We traveled to this contest in our bus driven by the volunteered services of firemen, Henry Klinke. Upon arriving in the town, we headed for the football field, where we were to compete. The cold fall weather, made it necessary for us to wear something over our light colonial uniforms. After listening to several bugle and drum corps, we went on the field playing The Granny Competition Piece (for the first time), followed by the Connecticut Contest Medley for Robin. There was supposed to be another ancient corps present, however, none showed, so we walked off with the trophy for best ancient Fife and Drum Corps.
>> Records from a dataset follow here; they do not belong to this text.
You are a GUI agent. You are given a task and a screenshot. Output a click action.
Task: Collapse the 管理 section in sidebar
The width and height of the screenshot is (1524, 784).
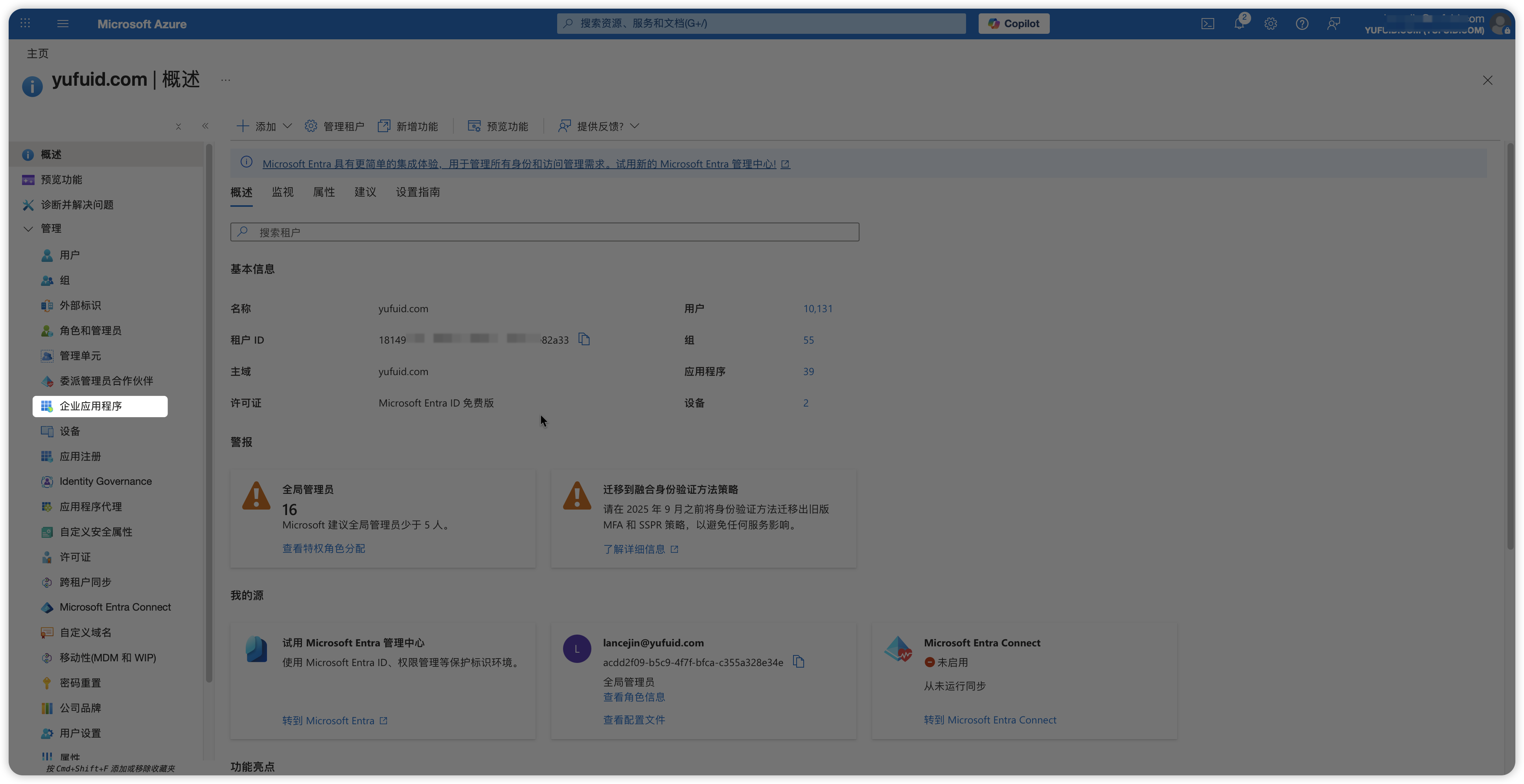click(28, 228)
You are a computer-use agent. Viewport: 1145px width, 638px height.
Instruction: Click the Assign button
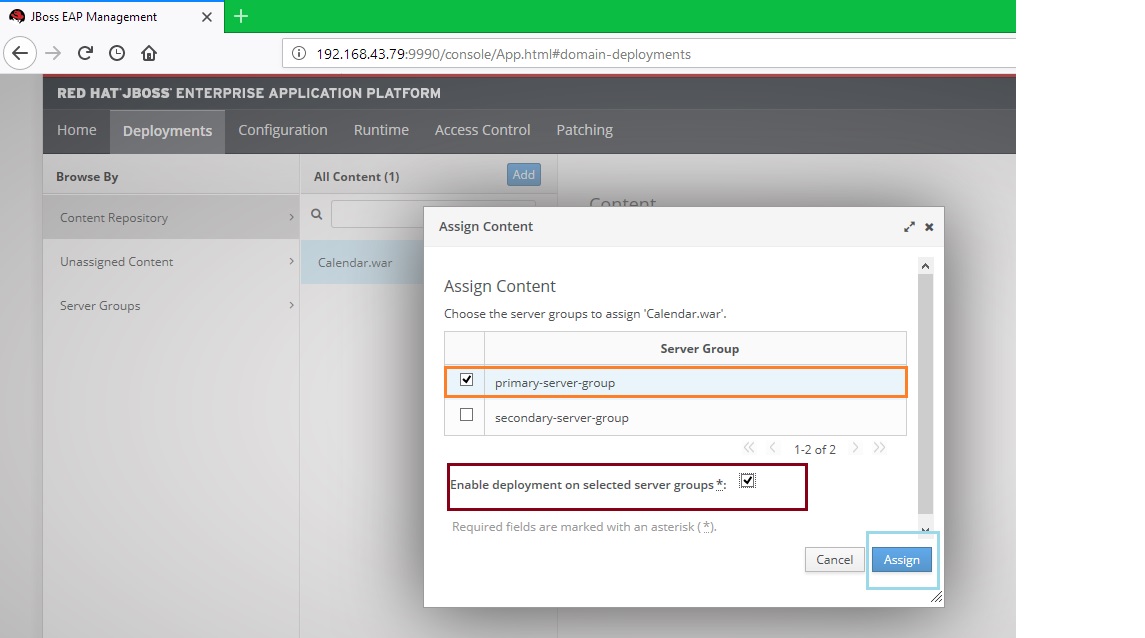(901, 560)
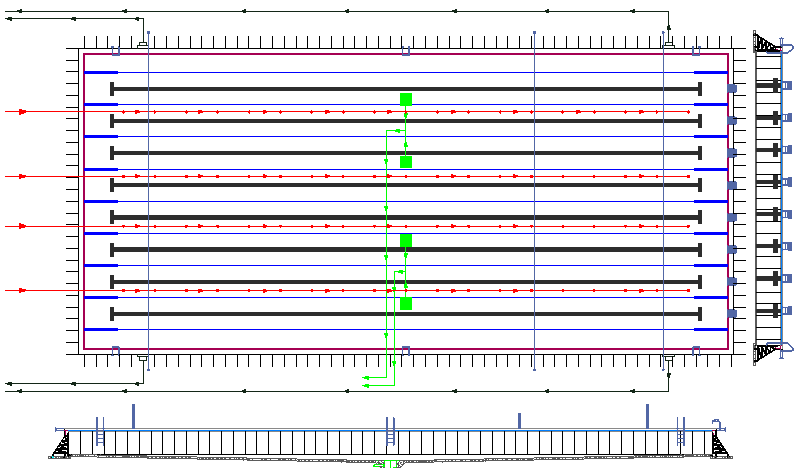Click the topmost green square marker
The width and height of the screenshot is (798, 468).
pos(405,99)
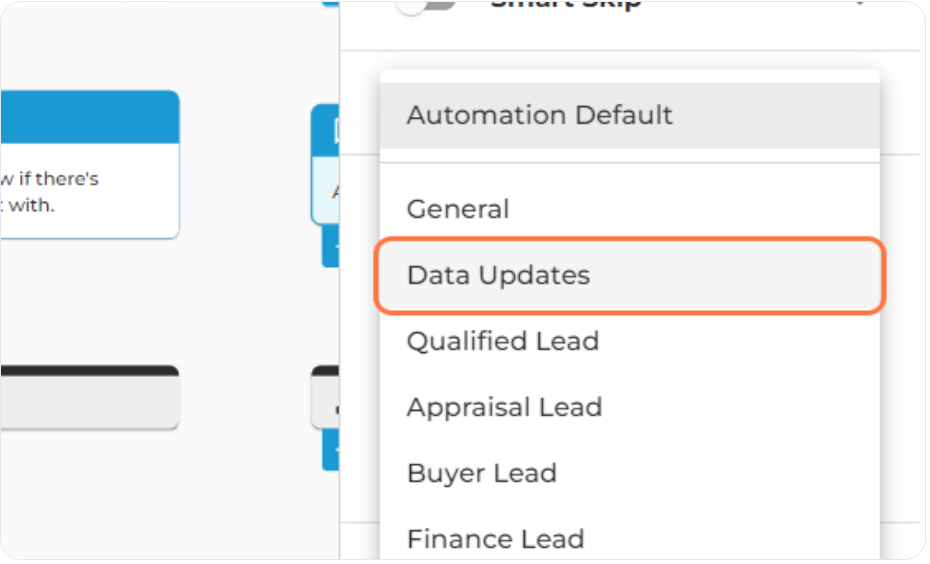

Robin also took a trophy for best little majorette. It was a special award, and all girls under 18 were in contention. Robin was then six. We came back the same night, and most of us grabbed blankets and slept most of the way, waking up only for stops made along the N. Y. State Thruway. Photographer Jim French was the only additional passenger.
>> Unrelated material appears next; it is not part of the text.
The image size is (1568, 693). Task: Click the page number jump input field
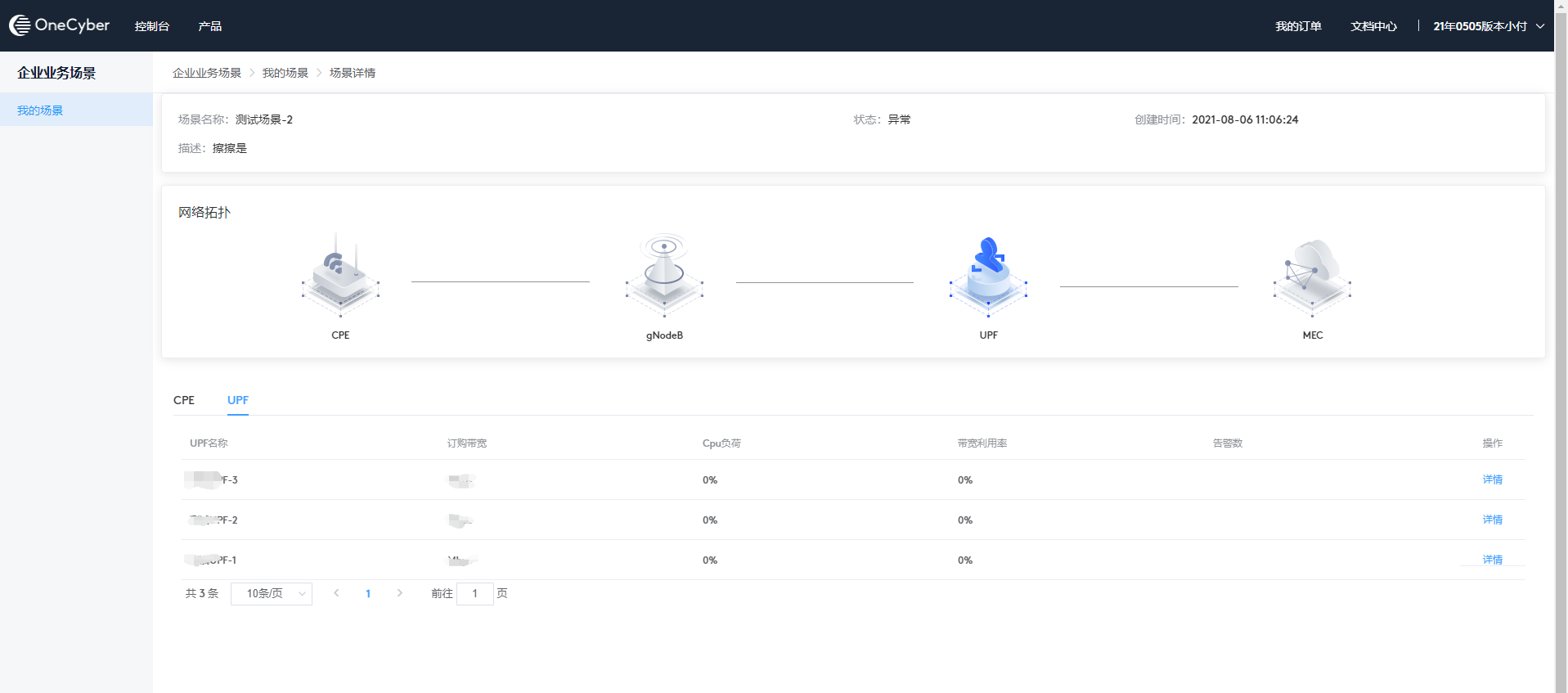474,593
November 14, – Competition, Yonkers, New York.
We traveled to this competition in our bus, with the Webbs sharing the driving chores. Members were: the McLeans, Dave Weinstock, his mother, girl and his sister, Bob Mulligan, and his sister Sheila, Bob Barned, Ray Hauley, Buz Olsen, John Fitzgerald, Dave Gregory, Bob Tinney, and Jack Noll. Upon arriving in Yonkers, we ate, and then registered at the armory. Time passed and soon it was time for us to get ready to go on. Busily everyone put his uniform on. Thanks to Mrs. Weinstock, no one looked sloppy. The corps went on the floor playing a competition piece. It was followed by the Connecticut Piece, which was played for Robin’s twirling number. Although we showed signs of difficulty in our playing and placed 2nd to the regimentals once again, we did tie for best appearance, beating 30 some drum corps. We came back the same night on the bus which was quite cold.
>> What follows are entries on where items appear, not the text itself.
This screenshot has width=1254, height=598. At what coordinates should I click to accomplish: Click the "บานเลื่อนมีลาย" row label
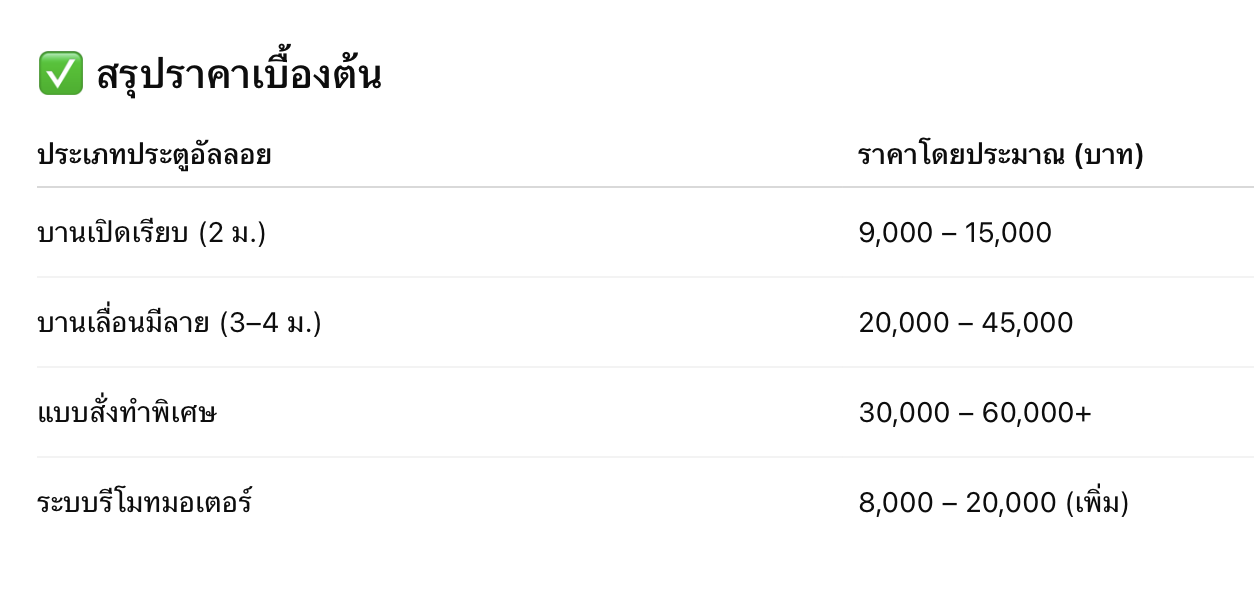click(x=123, y=323)
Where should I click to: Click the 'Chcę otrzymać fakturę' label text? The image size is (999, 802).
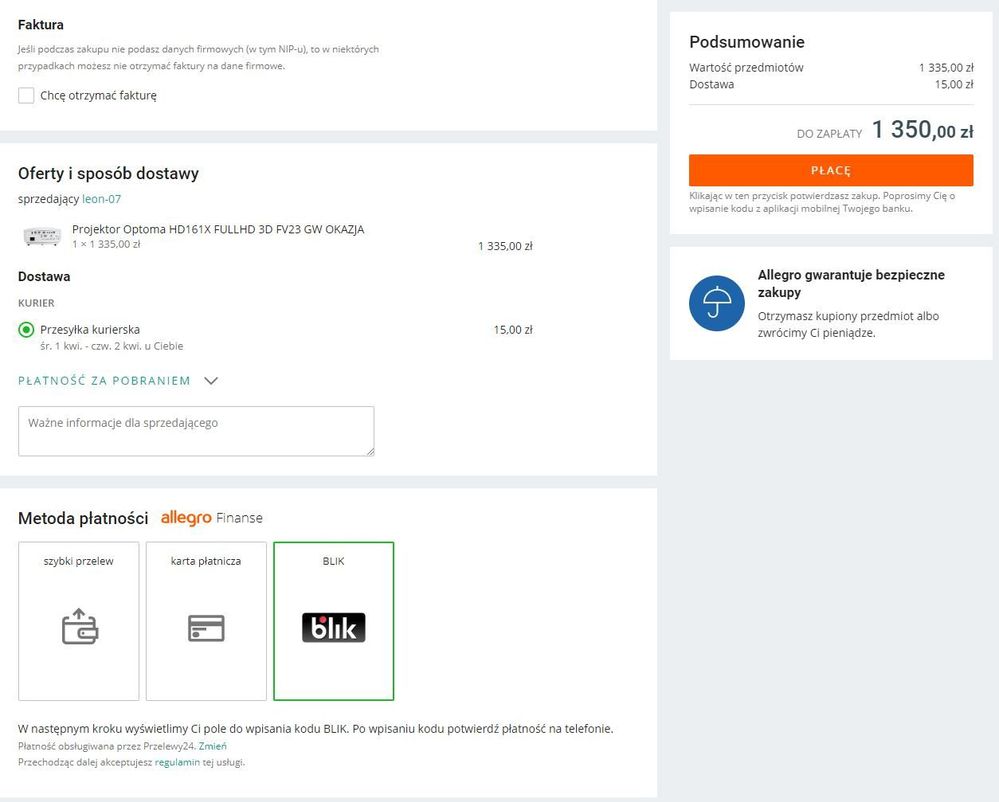click(98, 96)
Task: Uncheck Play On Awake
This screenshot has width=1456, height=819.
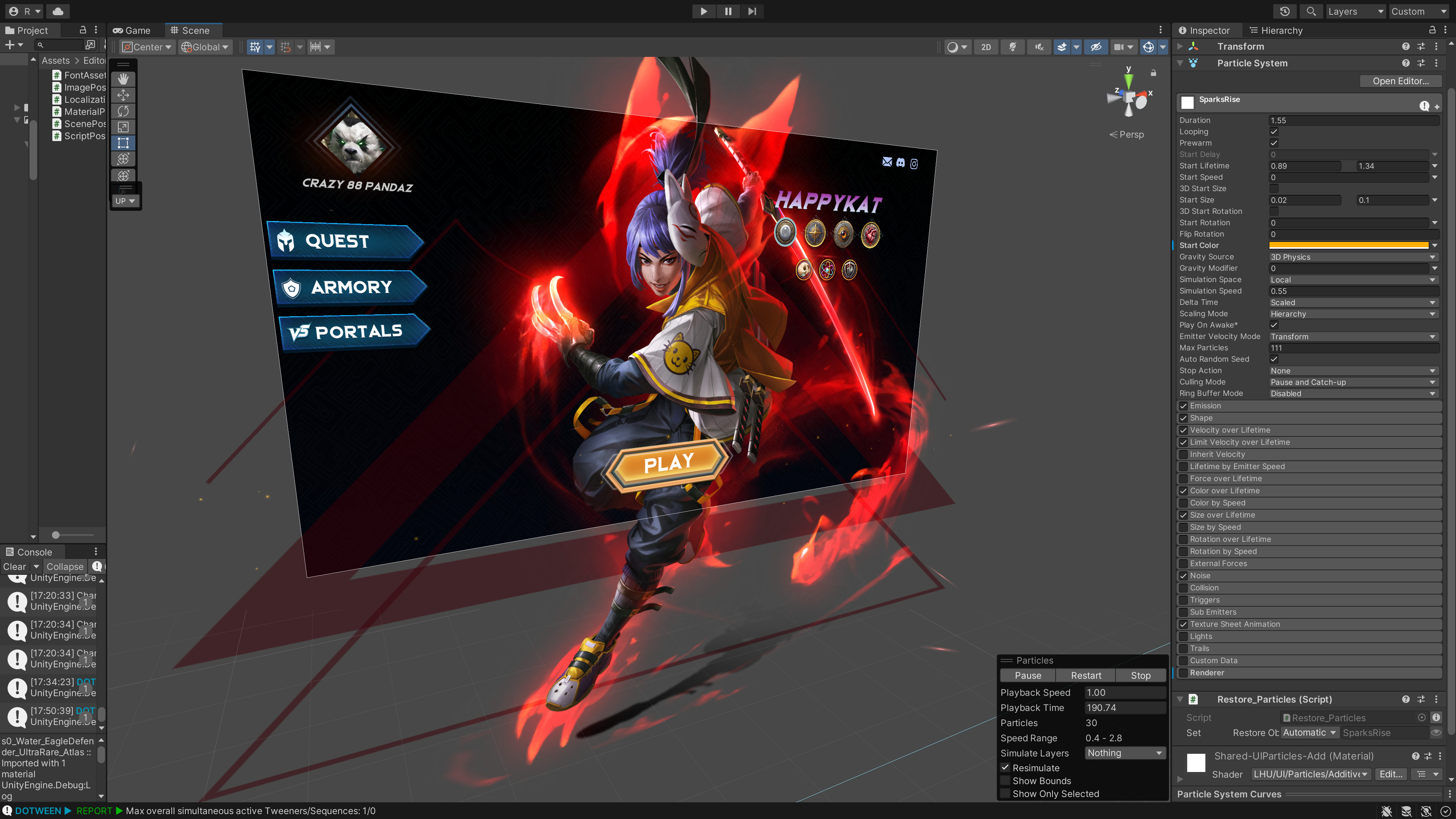Action: coord(1274,325)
December I8, – White Christmas Festival, Delmar, New York.
We practiced for this event the week earlier, and learned several new tunes. The new tunes played included: The 12 Days of Christmas, and an arrangement of Silver Bells, by Mrs. McLean. Finally after sufficient practice, we performed in the Bethlehem Central High School Auditorium for the entire school district, with Bob McLean and Buz on the drums and Theresa, Bob Barned, Ray Hauley, Bill Moore, Bob Mulligan, Dave Weinstock, and Bob Tinney on the fife. Those connected with the program who the corps worked with included: Mr. Roland Truitt, head of the choral group, and Mrs. Smith, director of the program. We played both while on stage, and while marching in and out of the
auditorium. After our Saturday evening performance, we went into Albany, and caroled for about an hour around the capitol. After nearly freezing in the cold December air, we went to the Weinstock’s home for coffee. After warming up, we left for Delmar.
December 29, – Drum Corps Christmas Party, Delmar Fire Hall.
Held on Ray Hauley’s birthday, many people were. surprised at this the last event of ’59. Besides surprising Ray with singing of “Happy Birthday”, the McLeans were presented (by Bob Tinney dressed as Santa Claus) a set of dishes from the corps and Don Decker, home on leave from the army was given special attention. Held in “banquet-style”, everyone present (including parents and guests) had plenty to eat. Afterward the parents had the treat (or treatment) of hearing the corps play “after dinner music.” According to statistics, over 25 people were in attendance.